ジョセフ・ヒース「左派の中心的課題は事前分配である」(2014年4月3日)

分配だけに焦点を当てる、あるいはもっと悪いのが、効率性を犠牲にして分配に焦点を当てるのは、とんでもない間違いなのだ。

The central challenge for the left in Canada
Posted by Joseph Heath on April 3, 2014
「カナダにおける左派の中心的課題」

前回のエントリを読んだ人は皆、オンタリオ州におけるNDPの最近の政策(特にNDPが、切迫している集合行為問題の解決よりも、富の再分配を優先していること)に強い賛意を呼び覚ますのに、私が非常に苦労しているのに感づいたに違いない。前回の論題について考えたことで、私は最近読んだサミュエル・ボウルズの『不平等と再分配の新しい経済学』の冒頭の一節を思い出した。

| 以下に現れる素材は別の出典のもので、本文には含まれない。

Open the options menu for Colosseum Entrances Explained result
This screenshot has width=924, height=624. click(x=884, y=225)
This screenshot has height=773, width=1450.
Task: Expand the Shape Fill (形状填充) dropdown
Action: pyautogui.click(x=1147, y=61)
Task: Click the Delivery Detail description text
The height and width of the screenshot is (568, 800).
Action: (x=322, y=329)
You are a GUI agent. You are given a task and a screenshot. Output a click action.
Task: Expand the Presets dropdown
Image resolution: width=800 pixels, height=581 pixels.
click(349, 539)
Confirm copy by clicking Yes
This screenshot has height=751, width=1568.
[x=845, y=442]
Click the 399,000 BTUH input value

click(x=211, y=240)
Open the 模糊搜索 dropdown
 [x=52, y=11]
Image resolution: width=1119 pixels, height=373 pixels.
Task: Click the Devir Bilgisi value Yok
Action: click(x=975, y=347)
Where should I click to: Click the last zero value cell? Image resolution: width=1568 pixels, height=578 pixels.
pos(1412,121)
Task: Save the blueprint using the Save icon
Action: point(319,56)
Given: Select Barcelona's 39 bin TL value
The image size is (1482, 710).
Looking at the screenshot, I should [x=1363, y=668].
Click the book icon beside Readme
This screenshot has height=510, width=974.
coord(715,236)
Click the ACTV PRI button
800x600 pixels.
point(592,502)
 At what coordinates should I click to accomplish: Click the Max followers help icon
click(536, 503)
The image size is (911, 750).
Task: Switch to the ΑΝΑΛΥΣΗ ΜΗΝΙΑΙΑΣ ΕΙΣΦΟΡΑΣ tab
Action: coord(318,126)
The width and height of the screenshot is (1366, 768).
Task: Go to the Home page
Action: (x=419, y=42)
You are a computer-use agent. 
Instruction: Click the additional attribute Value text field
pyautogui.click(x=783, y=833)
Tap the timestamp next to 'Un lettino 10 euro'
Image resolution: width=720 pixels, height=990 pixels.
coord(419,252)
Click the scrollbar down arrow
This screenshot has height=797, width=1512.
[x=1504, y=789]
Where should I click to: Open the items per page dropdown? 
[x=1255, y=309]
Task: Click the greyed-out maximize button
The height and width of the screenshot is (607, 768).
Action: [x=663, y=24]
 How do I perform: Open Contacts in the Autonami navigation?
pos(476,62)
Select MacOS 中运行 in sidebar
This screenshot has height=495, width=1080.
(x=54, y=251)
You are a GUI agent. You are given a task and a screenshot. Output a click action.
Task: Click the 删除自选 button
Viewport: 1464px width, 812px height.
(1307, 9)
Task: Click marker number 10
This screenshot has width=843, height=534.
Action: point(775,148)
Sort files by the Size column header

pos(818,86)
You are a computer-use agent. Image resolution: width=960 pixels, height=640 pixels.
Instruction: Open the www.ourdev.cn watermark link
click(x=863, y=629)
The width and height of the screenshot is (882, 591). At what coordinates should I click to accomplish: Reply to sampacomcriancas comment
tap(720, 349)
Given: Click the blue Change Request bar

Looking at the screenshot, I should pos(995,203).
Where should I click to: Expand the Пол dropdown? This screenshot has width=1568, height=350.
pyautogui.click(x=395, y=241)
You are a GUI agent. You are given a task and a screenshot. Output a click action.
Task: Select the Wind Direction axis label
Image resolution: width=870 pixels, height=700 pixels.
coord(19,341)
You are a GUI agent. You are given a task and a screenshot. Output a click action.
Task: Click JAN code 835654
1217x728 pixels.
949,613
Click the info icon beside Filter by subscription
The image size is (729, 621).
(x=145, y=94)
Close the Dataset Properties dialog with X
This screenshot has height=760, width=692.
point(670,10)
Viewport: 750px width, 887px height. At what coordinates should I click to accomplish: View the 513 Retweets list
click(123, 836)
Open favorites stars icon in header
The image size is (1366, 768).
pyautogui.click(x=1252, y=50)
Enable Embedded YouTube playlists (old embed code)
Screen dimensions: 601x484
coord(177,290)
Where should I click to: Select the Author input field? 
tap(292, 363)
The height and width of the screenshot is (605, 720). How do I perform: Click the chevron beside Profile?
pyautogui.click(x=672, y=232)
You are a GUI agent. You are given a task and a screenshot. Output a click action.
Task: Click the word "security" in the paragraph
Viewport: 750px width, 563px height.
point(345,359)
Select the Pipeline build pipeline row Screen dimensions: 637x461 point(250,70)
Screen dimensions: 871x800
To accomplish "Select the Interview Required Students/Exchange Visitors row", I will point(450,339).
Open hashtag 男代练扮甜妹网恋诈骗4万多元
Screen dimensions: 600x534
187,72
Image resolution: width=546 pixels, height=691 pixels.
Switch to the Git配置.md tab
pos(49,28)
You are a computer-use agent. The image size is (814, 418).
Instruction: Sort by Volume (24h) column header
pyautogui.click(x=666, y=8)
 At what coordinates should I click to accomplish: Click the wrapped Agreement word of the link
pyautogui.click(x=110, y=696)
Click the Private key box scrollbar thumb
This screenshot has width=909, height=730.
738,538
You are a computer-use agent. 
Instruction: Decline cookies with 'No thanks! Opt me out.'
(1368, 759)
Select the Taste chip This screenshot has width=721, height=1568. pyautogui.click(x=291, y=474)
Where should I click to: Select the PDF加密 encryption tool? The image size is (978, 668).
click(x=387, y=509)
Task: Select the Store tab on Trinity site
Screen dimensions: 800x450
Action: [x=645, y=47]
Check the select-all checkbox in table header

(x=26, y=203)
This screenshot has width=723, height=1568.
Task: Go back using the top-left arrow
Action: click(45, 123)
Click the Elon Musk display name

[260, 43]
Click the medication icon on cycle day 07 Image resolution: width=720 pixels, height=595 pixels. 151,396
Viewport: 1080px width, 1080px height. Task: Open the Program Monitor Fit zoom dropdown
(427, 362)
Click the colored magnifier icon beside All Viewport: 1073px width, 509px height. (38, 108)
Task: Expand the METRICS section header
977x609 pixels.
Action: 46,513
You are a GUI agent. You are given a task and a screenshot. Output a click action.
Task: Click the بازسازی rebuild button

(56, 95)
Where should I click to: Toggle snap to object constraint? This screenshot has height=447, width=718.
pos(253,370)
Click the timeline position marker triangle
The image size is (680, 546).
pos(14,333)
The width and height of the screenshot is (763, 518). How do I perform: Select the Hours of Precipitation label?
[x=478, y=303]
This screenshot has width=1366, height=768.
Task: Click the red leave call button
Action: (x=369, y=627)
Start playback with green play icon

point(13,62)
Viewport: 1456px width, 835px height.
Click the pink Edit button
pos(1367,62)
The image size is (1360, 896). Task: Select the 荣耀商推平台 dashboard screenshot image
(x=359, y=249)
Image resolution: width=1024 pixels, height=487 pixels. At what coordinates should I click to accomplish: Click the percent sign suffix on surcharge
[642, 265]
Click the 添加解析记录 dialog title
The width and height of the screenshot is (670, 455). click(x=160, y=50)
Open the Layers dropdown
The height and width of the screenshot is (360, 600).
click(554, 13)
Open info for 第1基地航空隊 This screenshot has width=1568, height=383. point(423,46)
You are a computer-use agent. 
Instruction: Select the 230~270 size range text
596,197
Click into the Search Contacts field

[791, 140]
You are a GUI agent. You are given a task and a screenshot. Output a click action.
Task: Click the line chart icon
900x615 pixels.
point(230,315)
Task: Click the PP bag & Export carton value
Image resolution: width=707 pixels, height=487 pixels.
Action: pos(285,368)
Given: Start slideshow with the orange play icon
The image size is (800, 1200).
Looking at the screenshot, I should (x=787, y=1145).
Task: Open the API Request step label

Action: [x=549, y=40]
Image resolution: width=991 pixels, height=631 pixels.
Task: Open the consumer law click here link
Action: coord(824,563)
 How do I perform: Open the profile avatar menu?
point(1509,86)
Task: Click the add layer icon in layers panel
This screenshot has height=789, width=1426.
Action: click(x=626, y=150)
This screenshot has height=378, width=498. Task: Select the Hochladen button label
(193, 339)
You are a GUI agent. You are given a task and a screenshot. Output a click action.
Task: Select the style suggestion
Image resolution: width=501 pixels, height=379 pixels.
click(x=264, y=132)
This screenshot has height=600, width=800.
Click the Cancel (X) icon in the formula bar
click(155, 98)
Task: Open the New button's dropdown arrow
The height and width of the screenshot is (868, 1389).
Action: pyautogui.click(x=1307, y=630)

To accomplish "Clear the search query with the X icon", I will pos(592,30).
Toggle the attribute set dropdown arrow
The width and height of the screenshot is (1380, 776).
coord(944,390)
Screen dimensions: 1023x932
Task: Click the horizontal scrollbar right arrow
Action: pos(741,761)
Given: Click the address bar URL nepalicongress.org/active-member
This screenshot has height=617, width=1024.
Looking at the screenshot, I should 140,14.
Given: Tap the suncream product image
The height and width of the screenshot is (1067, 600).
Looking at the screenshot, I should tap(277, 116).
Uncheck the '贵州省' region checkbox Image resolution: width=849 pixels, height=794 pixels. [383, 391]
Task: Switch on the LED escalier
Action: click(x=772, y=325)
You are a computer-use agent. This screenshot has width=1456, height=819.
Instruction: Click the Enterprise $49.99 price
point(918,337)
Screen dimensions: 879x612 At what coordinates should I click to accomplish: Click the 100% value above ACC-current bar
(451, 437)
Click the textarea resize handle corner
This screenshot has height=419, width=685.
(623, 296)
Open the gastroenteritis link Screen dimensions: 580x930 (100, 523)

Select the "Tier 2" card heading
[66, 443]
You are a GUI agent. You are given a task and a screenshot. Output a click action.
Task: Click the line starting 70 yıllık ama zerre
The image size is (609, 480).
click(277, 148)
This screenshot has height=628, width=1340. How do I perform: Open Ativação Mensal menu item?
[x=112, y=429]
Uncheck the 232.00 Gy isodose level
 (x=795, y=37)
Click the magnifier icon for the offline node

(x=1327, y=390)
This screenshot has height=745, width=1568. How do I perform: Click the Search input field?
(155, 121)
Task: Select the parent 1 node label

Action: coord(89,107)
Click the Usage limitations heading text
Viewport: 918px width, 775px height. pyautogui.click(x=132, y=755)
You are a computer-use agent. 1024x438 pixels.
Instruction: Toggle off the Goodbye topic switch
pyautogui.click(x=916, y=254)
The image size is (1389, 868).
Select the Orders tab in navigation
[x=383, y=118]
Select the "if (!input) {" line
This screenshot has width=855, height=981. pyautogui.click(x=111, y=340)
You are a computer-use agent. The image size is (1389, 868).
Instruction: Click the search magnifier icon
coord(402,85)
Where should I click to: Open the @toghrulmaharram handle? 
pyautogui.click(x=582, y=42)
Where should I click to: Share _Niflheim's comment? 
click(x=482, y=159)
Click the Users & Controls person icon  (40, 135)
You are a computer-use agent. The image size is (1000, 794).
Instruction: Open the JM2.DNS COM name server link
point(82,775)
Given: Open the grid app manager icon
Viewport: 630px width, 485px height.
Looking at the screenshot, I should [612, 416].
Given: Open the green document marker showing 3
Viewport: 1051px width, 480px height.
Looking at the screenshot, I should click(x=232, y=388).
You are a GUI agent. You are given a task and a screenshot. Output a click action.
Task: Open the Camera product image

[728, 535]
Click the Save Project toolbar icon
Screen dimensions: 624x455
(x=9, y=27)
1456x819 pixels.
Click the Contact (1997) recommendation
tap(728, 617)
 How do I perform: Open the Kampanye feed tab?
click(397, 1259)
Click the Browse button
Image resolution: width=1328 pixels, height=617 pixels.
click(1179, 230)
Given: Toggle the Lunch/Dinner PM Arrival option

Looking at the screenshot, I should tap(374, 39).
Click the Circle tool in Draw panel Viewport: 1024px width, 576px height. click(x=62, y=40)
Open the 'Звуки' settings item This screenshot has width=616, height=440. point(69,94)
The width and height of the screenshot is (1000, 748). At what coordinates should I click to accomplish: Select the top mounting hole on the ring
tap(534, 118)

社会主義、急進的民主主義、社会民主主義、その他平等主義運動が勃興を極めてきたが、こういった運動が成功したのは、希少性の問題へと取り組むのを可能としている経済戦略に、分配の公平性要求を組み込むのに成功した場合であった。土地の耕作者への再分配、社会保険、平等主義的賃金政策、中央司令型経済、適切な医療や学校教育を万人に提供すること、これらが魅力的になっていたとしたら、分配の強化による経済的見返りが、経済システム全体のパフォーマンス向上に結びつけられると約束されていた場合であった。

このボウルズの文章は、完全に明晰とではないにしても、中心的主張は非常に重要だ。平等を高めようと試みとした時、既存の社会的生産物を単純に取り上げてから、再分配が可能である、と考えるのは間違えている。なぜなのか? それは大きな社会的軋轢を産み、結局は水泡に帰してしまうからだ。左派が、平等をより大きく促進するのに成功している状況があるとすれば、社会生産物の促進を行いつつ、そこでの利益を(裏側で進行している市場での様式とは相対的な形で)より平等主義的な方法で分配するスキームを提示している場合である。私の考えでは、この最適事例は、社会保障だ。社会保障は、重要な効率性の向上を達成しつつ、より大きな平等を促進することになる。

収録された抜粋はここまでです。